Dans l'affaire T 1063/18, la chambre, siégeant dans une composition élargie à trois membres techniciens et deux membres juristes, a estimé que la règle 28(2) CBE (cf. JO 2017, A56) était contraire à l'art. 53 b) CBE, tel qu'interprété par la Grande Chambre de recours dans les décisions G 2/12 et G 2/13. La chambre a renvoyé à l'art. 164(2) CBE, selon lequel les dispositions de la Convention prévalent en cas de divergence avec celles du règlement d'exécution et a décidé d'annuler la décision contestée et de renvoyer l'affaire à la division d'examen afin qu'elle poursuive la procédure.
La chambre n'a vu aucune raison de s'écarter des décisions G 2/12 et G 2/13. L'interprétation de la Directive "Biotechnologie" (98/44/CE) telle qu'exposée dans l'avis de la Commission européenne concernant certains articles de ladite Directive n'avait pas été confirmée de manière contraignante sur le plan juridique et ne pouvait donc pas être considérée comme un développement pertinent. S'agissant de déterminer si une interprétation de l'art. 53b) CBE différente de celle donnée dans les décisions G 2/12 et G 2/13 s'imposait au regard de l'art. 31(3)a) de la Convention de Vienne sur le droit des traités, la chambre a conclu que ni la décision du Conseil d'administration d'adopter la règle 28(2) CBE ni l'avis de la Commission européenne ne pouvaient être considérés comme un accord ultérieur intervenu entre les parties au sens de la Convention de Vienne.

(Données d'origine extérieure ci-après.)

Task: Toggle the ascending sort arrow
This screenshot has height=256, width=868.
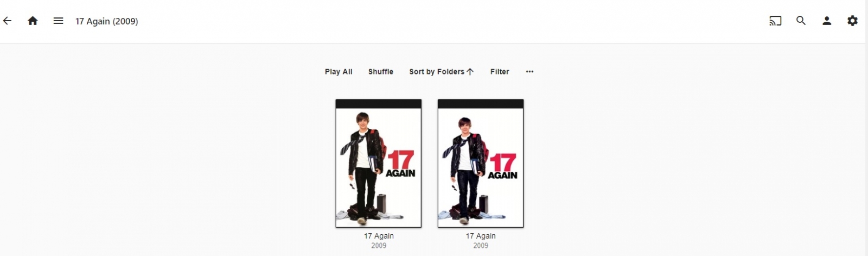Action: (x=470, y=72)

Le 4 avril 2019 le Président de l'Office européen des brevets a saisi la Grande Chambre de Recours de questions de droit sur l’interprétation de l'art. 164(2) CBE et l'appréciation de la règle 28(2) CBE à lumière dudit article. Les questions suivantes ont été soumises à la Grande Chambre de recours au titre de l'art. 112(1)b) CBE :
1. Eu égard à l'art. 164(2) CBE, la signification et la portée de l'art. 53 CBE peuvent-elles être clarifiées dans le règlement d'exécution de la CBE sans que cette clarification soit limitée a priori par l'interprétation dudit article donnée dans une décision antérieure des chambres de recours ou de la Grande Chambre de recours ?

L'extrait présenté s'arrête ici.